While Laurence Meyer is no longer a governor (1996 to 2002) of the Federal Reserve, his commentary on the economy is widely followed. In remarks very few commentators picked up last week, he said we won’t return to full employment for six years. His reasoning was that the Fed, to control future inflation, will need to keep interest rates high.

“I think there’s going to be a long legacy of the financial crisis and the deep recession,” he said in an interview on Bloomberg Radio. “Full employment — or a jobless rate around 5 percent — won’t return until 2015.”

Meyer’s conclusions are based on an incorrect view of inflation (contrary to his conclusions, stagflation in the 1970s had high unemployment and high inflation):

A weak labor market “brings with it a significant decline in inflation,” below 1 percent next year, and near zero in 2011, Meyer predicted.

“That’s particularly important for the call when the FOMC (Federal Open Market Committee) is likely to exit from a near-zero rate policy,” he said. The consumer price index fell 1.4 percent from a year earlier in June, the weakest performance since January 1950.

But, Meyer’s thinking is the same as most economists at the Fed, including chairman Ben Bernanke. And that makes his comments significant because it demonstrates what the Fed’s likely response to inflation will be.

According to the Bloomberg article, Meyer’s views coincide with those of Mohamed El-Erian, chief executive officer of PIMCO, who foresees an extended period of elevated unemployment. El-Erian is another economist whose views are widely followed.
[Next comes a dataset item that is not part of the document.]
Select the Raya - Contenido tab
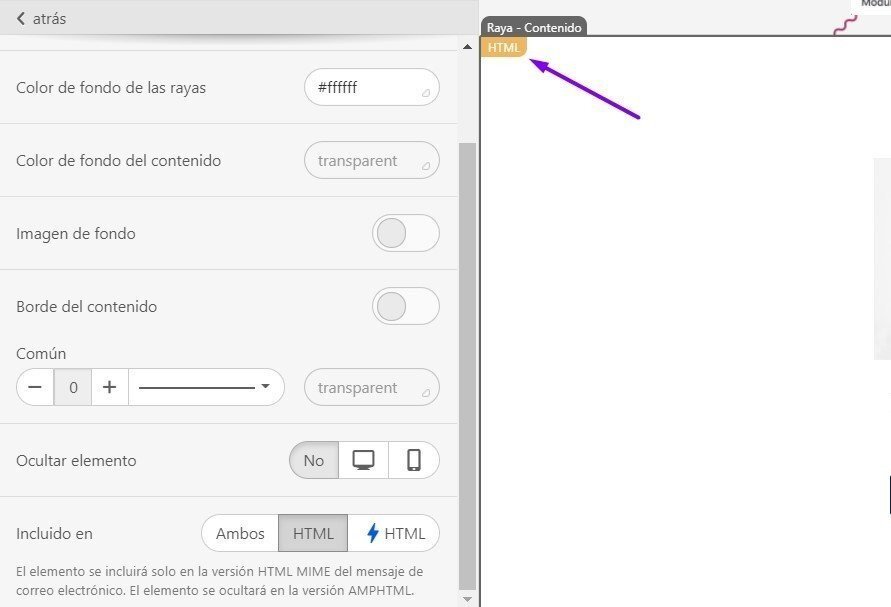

His boss, Bill Gross, feels the Fed will not be able to easily stop the money gusher as the Fed thinks it will be able to do.

In light of my going out on a limb and predicting the future, and since these eminent gentlemen agree with my conclusions on high unemployment, I thought you’d want to know.

— Jeff Harding is a principal of Montecito Realty Investors LLC. A student of economics, he has a strong affinity for free-market economics. This commentary originally appeared on his blog, The Daily Capitalist.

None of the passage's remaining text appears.